The motifs, designs, and pattern however are quite complex and their symbolic meanings and usages are rather significant. They use natural dye made of tree roots and leaves for colouring threads.
The Nagas are famous for their shawls. Different tribes of Nagas have different types of shawls off their own designs and within the same tribe everybody is not allowed to wear any type of shawls by their choice as they signifies the social standing own by the person.
Naga shawls are not mere wrap against cold they are highly symbolic. Each tribe has its own special patterns and motifs and even certain ceremonies are indicated in the weaving of these beautiful wraps. The traditional Nagas have innumerable varieties of shawls skirts and other clothes with varied lengths and breadth, the designs and colours and their combination.
Among Angami tribals, the most common pattern in these social shawls is Lohe, red and yellow bands on black cloth. The lotha tribal shawls are woven into graded pattern- a series of shawls indicating the gennas he has performed. A Naga who has performed the stone dragging ceremony wears the Lungpensu – five stripes of light blue on dark blue cloth. The Ao warrior shawl is embellished with the deeply symbolic Mithun, tiger or elephant motif. Weaving is one of the most colourful and dynamic traditions of the Nagas.

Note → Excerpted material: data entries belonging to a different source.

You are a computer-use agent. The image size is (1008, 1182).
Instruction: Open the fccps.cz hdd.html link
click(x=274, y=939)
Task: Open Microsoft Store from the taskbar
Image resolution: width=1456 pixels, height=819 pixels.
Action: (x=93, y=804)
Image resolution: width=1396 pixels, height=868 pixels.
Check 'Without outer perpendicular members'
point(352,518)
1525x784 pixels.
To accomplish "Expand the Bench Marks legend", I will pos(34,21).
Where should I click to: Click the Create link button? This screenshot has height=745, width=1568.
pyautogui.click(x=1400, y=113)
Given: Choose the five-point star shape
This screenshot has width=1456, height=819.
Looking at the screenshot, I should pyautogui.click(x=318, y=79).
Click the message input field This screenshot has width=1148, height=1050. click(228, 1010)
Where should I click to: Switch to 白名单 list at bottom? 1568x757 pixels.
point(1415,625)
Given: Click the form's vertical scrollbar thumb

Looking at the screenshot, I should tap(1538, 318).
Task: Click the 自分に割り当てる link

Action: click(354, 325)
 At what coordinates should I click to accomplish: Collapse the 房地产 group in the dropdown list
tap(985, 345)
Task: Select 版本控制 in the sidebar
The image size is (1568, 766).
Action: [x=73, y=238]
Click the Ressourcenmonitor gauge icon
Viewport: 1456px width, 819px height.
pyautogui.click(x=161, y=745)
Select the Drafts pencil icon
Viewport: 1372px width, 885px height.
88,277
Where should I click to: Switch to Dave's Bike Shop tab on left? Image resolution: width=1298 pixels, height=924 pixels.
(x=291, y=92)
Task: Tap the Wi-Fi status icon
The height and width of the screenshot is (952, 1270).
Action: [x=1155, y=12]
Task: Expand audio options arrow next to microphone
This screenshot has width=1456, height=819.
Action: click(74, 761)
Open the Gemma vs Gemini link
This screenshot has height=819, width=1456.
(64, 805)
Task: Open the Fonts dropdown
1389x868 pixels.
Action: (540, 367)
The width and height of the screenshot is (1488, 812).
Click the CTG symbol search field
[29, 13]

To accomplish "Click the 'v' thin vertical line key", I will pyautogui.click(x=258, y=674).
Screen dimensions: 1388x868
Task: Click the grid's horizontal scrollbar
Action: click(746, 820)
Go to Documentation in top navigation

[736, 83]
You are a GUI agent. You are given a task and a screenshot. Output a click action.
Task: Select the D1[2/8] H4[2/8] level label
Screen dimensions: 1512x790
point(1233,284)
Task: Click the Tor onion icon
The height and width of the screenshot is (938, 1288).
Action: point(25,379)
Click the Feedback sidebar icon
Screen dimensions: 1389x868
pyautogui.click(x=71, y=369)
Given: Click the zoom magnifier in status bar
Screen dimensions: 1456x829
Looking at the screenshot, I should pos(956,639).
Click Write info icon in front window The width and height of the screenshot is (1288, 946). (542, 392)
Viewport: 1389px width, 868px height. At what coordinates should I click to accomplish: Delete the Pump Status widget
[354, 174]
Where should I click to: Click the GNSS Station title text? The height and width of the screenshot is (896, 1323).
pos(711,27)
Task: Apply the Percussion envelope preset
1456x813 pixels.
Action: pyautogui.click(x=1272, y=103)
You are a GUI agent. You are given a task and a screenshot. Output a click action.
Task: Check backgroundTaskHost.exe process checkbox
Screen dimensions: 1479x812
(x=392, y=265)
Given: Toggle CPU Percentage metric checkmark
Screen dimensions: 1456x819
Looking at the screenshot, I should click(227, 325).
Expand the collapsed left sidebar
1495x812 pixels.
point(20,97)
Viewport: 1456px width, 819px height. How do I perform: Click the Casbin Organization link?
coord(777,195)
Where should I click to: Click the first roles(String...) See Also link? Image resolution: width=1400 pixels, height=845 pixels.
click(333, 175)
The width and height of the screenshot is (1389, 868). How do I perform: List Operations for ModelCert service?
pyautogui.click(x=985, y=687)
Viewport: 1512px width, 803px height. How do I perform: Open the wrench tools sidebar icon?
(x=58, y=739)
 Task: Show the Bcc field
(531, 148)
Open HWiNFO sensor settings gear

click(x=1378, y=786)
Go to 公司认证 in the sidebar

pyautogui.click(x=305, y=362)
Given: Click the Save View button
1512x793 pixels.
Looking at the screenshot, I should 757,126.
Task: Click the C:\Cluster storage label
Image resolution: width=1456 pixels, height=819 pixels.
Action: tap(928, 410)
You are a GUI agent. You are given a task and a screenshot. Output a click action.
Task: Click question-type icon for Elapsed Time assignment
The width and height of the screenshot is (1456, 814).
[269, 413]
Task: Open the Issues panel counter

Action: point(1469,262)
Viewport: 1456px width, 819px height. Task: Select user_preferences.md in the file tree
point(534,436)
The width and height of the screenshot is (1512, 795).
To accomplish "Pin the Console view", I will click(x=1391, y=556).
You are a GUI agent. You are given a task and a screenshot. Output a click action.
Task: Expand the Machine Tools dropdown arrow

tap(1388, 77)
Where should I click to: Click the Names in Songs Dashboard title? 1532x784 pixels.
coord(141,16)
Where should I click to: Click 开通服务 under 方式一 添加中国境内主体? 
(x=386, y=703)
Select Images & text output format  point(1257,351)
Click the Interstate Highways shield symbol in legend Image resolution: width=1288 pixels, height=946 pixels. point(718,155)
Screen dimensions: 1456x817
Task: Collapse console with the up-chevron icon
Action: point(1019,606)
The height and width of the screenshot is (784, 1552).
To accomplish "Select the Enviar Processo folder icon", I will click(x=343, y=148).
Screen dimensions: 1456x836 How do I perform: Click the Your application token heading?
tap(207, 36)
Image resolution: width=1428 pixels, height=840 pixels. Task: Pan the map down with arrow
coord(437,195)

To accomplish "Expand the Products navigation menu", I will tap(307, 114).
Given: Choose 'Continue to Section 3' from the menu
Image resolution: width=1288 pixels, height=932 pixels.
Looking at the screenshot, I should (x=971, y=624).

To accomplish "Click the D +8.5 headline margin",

A great deal of wood carving of Nagas is associated with religious beliefs and practices. Some of the excellent wood carving in the territory is to be found among the Wanchoo, Konyak and Phom tribes living close to the Burma border.
These wood carving finds expression mainly under three categories:
• head hunting
• decorating the morungs
• funerary images erected for warriors or other important persons
The carvings are mainly of Mithun heads, carved tigers and elephants, warriors with guns, monkey, dogs and dancing couples.
Cane and bamboo
Basketry among the Nagas is highly developed. The Angamis are expert in producing several varieties of bamboo and cane works. There are no professional basket makers. Every man produces basket for their own domestic use. Among the Nagas the bamboo and cane work have given way to the preparation of furniture.
They now prepare different kind of armchairs, sofas, tables and jhulas for babies. In general it has been rightly said that Naga and most of the other important tribes of North East India “Start life in a cradle of bamboo and ends in a coffin of bamboo”.
The Nagas continue to practice to make earthen pots by hands alone without wheel. Unlike the bamboo works pots are produce by only few persons in few villages. Pottery among the Nagas is exclusively the art of woman. The woman makes different types of functional pots with patience with locally available sticky plastic light brown clay.
Blacksmithy, though a comparatively recent craft, is more popular. The smiths produce the normal requirements of villagers like the Dao, axe, sickle, jewellery, knives, spear points and butts etc. The Konyaks are the best blacksmiths. They make muzzle-loading guns as well. The Lothas regard this trade unlucky and believe that no blacksmith lives long after he stops the work.